*INSTRUCTIONS FOR THE TASK*
Nothing other than the lines from the one containing "[Se connecter] (623, 33)" through the close of the entries below should be printed, each exactly.
◆ ◆ ◆ ◆
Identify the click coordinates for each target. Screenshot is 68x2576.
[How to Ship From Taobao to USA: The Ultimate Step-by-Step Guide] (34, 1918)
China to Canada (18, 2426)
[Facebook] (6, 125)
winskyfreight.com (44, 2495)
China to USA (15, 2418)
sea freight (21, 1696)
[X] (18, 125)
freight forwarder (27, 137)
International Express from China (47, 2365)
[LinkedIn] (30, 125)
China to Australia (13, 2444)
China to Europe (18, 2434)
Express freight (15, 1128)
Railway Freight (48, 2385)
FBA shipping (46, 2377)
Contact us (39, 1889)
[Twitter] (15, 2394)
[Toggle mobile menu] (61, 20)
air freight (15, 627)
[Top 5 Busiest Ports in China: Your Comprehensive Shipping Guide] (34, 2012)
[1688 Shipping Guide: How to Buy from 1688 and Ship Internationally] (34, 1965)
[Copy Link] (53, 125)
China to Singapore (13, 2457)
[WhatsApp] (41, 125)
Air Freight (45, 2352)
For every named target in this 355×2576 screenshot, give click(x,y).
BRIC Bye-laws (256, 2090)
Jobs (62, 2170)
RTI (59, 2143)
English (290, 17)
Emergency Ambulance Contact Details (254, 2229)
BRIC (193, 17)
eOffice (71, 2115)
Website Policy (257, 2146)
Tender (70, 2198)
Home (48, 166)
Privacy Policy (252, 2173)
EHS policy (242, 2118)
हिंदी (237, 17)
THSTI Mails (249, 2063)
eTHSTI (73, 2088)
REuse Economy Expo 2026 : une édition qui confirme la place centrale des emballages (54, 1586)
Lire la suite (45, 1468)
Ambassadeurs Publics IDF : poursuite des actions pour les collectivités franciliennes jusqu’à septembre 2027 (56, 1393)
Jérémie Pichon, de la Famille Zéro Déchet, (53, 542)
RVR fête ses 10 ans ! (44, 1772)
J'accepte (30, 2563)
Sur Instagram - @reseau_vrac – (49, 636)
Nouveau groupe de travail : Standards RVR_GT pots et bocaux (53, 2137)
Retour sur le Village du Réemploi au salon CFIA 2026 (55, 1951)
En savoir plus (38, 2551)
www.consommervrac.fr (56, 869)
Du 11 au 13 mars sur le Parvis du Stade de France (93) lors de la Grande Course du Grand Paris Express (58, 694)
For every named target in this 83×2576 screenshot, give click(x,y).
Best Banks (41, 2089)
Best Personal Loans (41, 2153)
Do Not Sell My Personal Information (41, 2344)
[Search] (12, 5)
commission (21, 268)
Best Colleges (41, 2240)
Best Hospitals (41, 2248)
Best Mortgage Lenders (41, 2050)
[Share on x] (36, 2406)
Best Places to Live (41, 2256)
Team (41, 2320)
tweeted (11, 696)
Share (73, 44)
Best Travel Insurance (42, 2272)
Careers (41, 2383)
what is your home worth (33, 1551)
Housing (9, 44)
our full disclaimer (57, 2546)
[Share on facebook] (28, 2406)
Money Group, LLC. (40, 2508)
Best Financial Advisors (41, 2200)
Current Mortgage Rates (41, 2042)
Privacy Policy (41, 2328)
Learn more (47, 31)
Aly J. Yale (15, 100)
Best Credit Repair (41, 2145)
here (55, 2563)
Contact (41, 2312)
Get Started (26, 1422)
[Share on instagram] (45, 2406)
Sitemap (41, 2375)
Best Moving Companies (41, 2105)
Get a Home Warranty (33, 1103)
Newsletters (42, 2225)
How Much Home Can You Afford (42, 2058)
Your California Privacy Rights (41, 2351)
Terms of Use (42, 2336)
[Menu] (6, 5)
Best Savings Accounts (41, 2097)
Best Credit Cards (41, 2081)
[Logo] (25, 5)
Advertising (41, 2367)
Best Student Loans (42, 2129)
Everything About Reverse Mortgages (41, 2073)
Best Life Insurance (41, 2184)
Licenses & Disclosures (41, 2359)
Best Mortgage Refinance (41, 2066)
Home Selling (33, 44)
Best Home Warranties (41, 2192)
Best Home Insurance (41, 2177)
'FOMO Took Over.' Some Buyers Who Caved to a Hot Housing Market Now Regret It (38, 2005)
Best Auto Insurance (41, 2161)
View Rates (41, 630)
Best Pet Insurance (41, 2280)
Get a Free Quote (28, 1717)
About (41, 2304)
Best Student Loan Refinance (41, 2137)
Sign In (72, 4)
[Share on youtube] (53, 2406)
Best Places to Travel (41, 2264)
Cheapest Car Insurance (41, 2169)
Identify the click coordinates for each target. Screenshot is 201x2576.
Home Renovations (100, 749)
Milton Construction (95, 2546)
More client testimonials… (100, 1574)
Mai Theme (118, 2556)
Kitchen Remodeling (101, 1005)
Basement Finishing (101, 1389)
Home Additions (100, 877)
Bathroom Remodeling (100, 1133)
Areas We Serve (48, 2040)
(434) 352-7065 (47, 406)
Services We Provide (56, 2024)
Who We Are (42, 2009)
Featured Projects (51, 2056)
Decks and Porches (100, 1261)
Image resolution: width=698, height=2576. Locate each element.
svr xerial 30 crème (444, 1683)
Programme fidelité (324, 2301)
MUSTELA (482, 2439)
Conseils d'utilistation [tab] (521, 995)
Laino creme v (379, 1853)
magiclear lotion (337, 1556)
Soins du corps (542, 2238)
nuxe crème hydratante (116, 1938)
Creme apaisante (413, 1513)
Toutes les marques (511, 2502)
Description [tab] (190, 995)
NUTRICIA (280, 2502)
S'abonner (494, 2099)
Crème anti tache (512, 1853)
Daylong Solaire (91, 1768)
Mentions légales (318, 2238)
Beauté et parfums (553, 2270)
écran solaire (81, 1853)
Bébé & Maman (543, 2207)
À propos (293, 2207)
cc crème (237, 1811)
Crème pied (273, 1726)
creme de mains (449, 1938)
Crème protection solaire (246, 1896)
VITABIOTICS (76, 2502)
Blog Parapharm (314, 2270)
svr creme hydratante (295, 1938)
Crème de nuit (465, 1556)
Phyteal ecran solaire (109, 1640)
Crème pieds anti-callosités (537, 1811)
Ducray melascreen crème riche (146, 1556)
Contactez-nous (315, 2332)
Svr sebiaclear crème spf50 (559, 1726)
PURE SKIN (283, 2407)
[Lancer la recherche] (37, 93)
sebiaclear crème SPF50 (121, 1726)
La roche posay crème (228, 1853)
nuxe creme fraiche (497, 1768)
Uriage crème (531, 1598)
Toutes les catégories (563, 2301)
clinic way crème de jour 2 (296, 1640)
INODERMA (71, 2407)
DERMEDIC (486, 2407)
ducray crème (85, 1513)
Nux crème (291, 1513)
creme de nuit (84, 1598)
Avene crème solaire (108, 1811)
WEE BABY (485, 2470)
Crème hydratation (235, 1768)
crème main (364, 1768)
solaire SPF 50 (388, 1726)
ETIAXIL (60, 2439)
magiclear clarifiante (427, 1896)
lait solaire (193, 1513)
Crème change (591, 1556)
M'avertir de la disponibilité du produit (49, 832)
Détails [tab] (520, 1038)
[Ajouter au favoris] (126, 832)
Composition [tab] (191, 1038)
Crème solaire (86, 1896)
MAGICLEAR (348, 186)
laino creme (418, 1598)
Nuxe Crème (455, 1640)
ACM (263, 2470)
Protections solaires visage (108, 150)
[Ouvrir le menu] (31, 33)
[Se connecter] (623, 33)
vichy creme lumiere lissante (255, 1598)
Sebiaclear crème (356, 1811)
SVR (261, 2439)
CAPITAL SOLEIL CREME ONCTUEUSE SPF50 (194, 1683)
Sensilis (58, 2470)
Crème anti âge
◆ ◆ ◆ ◆
*ANSWER SPACE*
[Se connecter] (623, 33)
vichy creme lumiere lissante (255, 1598)
Sebiaclear crème (356, 1811)
SVR (261, 2439)
CAPITAL SOLEIL CREME ONCTUEUSE SPF50 (194, 1683)
Sensilis (58, 2470)
Crème anti âge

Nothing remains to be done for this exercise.